Re: my broken TCP is faster on broken networks [Re: Very poor TCP/SACK performance]

Savochkin Andrey Vladimirovich (saw@msu.ru)
Fri, 11 Sep 1998 08:38:04 +0400

On Thu, Sep 10, 1998 at 10:24:59PM +0200, Andrea Arcangeli wrote:
> On Thu, 10 Sep 1998, Savochkin Andrey Vladimirovich wrote:
[...]
> >giving a very low probability of considering a traveling packet as lost.
> >As far as I remember the value of the timeout is set to
> >round trip time plus its mean deviation multiplied by 4.
>
> I don' t know what is mean deviation. Can you give me the whole formula so
> I' ll do the calc by hand and I' ll see the value calculated by the
> kernel, just to be sure?

The kernel calculates mean deviation as an approximation for
M | rtt - M rtt |,
where M denotes mean value.
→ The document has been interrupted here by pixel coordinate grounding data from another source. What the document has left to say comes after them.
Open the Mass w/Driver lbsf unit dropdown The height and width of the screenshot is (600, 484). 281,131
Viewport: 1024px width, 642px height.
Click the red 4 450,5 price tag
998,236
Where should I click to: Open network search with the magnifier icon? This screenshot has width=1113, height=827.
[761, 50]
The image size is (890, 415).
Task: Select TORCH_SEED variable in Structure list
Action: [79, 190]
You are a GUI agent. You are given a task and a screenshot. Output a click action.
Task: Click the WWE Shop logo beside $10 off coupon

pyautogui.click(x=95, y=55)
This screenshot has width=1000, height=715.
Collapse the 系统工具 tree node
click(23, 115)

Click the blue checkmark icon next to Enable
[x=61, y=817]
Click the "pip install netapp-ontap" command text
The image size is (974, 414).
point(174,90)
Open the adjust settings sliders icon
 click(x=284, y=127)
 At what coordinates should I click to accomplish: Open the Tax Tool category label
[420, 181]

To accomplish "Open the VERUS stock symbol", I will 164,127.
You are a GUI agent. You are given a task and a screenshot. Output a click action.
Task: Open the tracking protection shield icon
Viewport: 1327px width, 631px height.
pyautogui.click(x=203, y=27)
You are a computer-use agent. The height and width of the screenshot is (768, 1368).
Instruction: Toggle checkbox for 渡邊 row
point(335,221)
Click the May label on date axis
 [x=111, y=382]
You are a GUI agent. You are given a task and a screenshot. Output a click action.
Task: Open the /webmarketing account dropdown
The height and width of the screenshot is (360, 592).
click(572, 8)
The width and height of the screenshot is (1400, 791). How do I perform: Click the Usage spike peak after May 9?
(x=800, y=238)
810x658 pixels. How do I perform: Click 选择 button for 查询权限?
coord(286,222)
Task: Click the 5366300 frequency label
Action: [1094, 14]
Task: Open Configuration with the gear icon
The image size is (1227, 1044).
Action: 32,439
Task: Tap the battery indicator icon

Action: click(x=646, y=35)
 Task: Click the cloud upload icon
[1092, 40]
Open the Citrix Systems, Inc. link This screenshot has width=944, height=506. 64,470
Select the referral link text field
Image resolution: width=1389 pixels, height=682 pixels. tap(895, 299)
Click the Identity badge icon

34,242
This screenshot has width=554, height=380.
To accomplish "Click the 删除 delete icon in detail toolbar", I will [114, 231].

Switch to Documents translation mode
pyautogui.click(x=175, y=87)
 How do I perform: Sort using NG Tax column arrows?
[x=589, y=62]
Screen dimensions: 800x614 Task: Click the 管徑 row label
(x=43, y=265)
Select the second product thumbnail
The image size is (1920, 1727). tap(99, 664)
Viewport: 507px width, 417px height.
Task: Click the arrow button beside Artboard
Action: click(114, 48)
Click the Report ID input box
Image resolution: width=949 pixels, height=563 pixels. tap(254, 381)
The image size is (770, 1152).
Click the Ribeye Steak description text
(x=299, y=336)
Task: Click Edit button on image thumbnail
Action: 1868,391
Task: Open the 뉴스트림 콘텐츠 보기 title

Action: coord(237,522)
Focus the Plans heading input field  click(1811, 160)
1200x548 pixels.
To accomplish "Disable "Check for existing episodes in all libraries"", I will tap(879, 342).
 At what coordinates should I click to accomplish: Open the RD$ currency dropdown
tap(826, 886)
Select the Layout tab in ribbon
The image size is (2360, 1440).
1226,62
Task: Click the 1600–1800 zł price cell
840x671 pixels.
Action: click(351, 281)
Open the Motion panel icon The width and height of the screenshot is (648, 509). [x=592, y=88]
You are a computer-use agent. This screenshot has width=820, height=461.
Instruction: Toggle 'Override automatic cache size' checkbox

In other words it's the mean of
the absolute values of the difference between RTT of a single packet
and the mean RTT. The calculation is coded and supplied by good comments in
tcp_rtt_estimator() in tcp_input.c.

[...]
> Now I' ll only verify that the rto got calculated right from the kernel.

Well, I've done the check of the RTO evaluation. I added a debug output
if the kernel increases RTO in more than two or three times at once
(I don't remember) and didn't find anything unexpected.
The only strange place in the RTO evaluation code
was the initialization of SRTT and MDEV values.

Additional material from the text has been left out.